Blender project needs C/C++.

Hi everyone.

So, to make my question very clear, let me walk you through. I’m going to use Blender to simulate my human baby AI. I haven’t yet decided if I’ll go BGE or Cycles. I know you’re wondering whyyy Cycles but don’t ask me why. My latest way to help me decide between BGE and Cycles is to figure out which, or if both, will allow me to run parallel AI code. Later on in my project let’s say my code is so big that it needs GPU parallelism. Python is sequential. Oh oh. So how can I have my employed coders write C/C++ and use it for my Blender simulation? Can I call to outside of Blender and return results to Blender? Or use C/C++ IN Blender since Blender is C/C++ at its core?
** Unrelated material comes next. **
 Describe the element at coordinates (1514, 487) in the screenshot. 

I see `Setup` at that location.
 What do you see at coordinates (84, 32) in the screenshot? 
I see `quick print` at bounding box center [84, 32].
If

If I can’t use parallel code, I’ll probably try to go Cycles so I can wait for it to render, because BGE would lag and ruin physics etc. And yes I can make Cycles “work”. So long as about 2 things are true.

This is important because if neither allow me to use C/C++, I may decide Cycles, while if both allow it, I may choose BGE or Cycles, while if BGE allows it, I’ll likely choose BGE, while if Cycles allows it, I’ll likely choose Cycles.

You should have a look on cython. Cython enables you to to call c/c++ code inside blender. I’m not sure that you can run C++ routines in parallel but i’m not expert on the matter so you should have a look yourself

Python code is not sequential

Ok lets use the proper terminology here

Concurrency and parallelism

Concurrency is basically the ability to perform tasks at the same time. Python can do this via its threading module. Concurrent code is executing one code command at a time but its executes code from different tasks at the same time.

Parallelism on the other hand gives you the ability to not only perform multiple tasks at the same time but also execute multiple code commands at the same time. Python can do this using the multiprocessing module. This module essentially starts multiple python vms as diffirent processes. When you execute an application (start the application by double clicking etc) the OS assign it a process and that process is assigned to a specific CPU core. The multiprocessing module uses an API very similar to the threading module to make communication and controlling those processes relatively easy.

Parallelism in python does not stop there, Python comes with a huge array of libraries because Python is fundamentally a scripting languages for C/C++ which is the language the vast majority of Parallelism APIs use for performance reasons.

This is also the reason why you wont see many people use Python for parallel coding. No its not because of GIL. When it comes to high performance you will drop down to C/C++ no matter what language you want to use.

GPU parallelism can be even faster but it specialises in less versatile parallelism than the CPU hence is why its preferred for very specific kind of tasks. In the case you will be using Cuda or OpenCL again, Python can have access to those things as well.

Usually people who dont understand why Python works obsess over GIL but GIL is rarely a problem when it comes to high performance . Because Python dynamism comes with a high cost to performance , its usual to write the code in C++ and wrap it back to Python.

Contrary to what the same people may believe there is nothing inherently slow to python either. If you try to make C/C++ as dynamic you will be kissing your performance good bye which is why for example C++ are careful with the use of templates and smart pointers which try to emulate some of the dynamic features of Python.

Last but not least I have no clue what Cycles has to do with AI or BGE. In any case there is no simple answer to these matters, if you decided to code in C/C++ you can implement whatever solution you wish.

IF you want to run a real time simulation of high precision I would say use Unreal Engine, it excels at real time stuff and its far more powerful and efficient than BGE.